The results suggest that the pressure response in a reservoir with a discrete fracture system has three flow regions: fluid flow nearby the wellbore, fracture-dominated fluid flow and fluid flow beyond the fracture. The fracture orientation (i.e. the distance between the fracture and the well), fracture parameters (fracture conductivity and non-Darcy effects) and fracture distribution are the main factors affecting the pressure response. In some particular situations the fracture-dominated fluid flow region in the pressure derivative curve may present two villages, which has been met in some field cases. The model provides with a tool for identifying the fracture pattern in a specific reservoir. Also, this model can be applied for optimization design of tight gas reservoir development.

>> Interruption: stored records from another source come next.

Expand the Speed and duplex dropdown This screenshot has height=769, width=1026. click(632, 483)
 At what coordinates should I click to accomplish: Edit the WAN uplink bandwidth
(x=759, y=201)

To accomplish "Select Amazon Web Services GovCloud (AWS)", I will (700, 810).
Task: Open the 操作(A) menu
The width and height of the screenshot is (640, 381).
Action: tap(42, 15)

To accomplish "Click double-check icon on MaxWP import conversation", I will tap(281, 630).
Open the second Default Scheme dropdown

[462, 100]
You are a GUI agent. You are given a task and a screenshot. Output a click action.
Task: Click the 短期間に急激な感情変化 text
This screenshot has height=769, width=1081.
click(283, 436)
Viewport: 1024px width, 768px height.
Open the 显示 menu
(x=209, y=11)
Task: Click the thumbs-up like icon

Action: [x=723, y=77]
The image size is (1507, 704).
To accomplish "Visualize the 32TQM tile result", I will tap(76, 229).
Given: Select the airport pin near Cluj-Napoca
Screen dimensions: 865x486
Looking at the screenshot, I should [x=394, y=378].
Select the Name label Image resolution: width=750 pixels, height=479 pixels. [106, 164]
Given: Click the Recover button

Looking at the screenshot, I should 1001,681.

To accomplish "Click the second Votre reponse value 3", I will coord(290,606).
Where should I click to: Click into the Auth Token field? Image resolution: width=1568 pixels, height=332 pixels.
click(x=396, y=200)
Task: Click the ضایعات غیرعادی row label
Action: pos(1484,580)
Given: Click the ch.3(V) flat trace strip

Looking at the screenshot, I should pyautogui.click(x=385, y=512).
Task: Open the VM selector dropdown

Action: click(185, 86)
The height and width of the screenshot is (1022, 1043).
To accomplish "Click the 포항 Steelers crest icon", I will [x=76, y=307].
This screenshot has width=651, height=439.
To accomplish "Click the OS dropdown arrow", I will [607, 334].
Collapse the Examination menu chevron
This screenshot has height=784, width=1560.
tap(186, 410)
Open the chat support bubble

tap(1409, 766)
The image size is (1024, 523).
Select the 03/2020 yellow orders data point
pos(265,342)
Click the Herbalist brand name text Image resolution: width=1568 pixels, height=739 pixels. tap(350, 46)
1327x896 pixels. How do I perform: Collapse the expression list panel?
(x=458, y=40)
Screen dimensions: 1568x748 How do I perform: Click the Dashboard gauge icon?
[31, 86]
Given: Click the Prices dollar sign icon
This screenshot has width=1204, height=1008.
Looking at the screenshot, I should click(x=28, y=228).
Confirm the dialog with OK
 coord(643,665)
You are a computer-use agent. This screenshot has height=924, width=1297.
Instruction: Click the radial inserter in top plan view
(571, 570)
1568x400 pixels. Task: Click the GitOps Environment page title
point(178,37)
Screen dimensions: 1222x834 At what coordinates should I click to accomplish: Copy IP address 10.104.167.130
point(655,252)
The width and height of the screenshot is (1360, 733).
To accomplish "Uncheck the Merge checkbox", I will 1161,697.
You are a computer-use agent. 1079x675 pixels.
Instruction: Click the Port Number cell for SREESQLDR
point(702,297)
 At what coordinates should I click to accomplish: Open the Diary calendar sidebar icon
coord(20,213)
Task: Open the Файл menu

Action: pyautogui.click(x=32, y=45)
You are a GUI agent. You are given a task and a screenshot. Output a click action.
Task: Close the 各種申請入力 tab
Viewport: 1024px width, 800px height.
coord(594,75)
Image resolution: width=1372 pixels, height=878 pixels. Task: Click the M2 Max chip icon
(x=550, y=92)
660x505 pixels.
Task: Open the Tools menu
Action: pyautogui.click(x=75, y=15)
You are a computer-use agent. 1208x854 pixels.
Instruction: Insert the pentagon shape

Classically, the fractured reservoir is modeled with Dual porosity model(1) or dual-permeability model. Those models assume that the fractures are connected with each other and distributed uniformly. The dual-porosity model also assumes that the fluid is produced from the fractures which are intersected with the well. However, in some cases, the reservoir characteristics exhibit discrete fracture system, which means that the fractures may be unconnected and their distribution is not uniform. Such kind of reservoir system was illustrated by Gao et al.(2), as shown in Figure 1. Gao et al.(2), also pointed out that the chance for a vertical well to intersect a discrete natural fracture is extremely small, since natural fractures in a reservoir tends to be vertical. Another type of discrete fracture system is artificial fracture system in tight gas reservoirs. To obtain economical production rate, most of wells in a tight gas reservoir are hydraulically fractured. Therefore, the whole reservoir looks like an artificial discrete fracture system. In this work, it is assumed that the discrete fracture system has the following characteristics,
The fractures in the reservoir are discrete and not connected with each other;
Each fracture can be described with its orientation, geometry and diffusivity;
The well is not intersected with any fracture; and, 4. The fluid flow in fracture system obeys Forchheimer equation and the fluid flow in matrix system is Darcy flow.
Zeng and Zhao(3) presented a model for non-Darcy flow in hydraulic fractures. For a reservoir with only one fracture existed, if the fracture is close enough to the well, then the system is similar to the system with a hydraulically fracture well.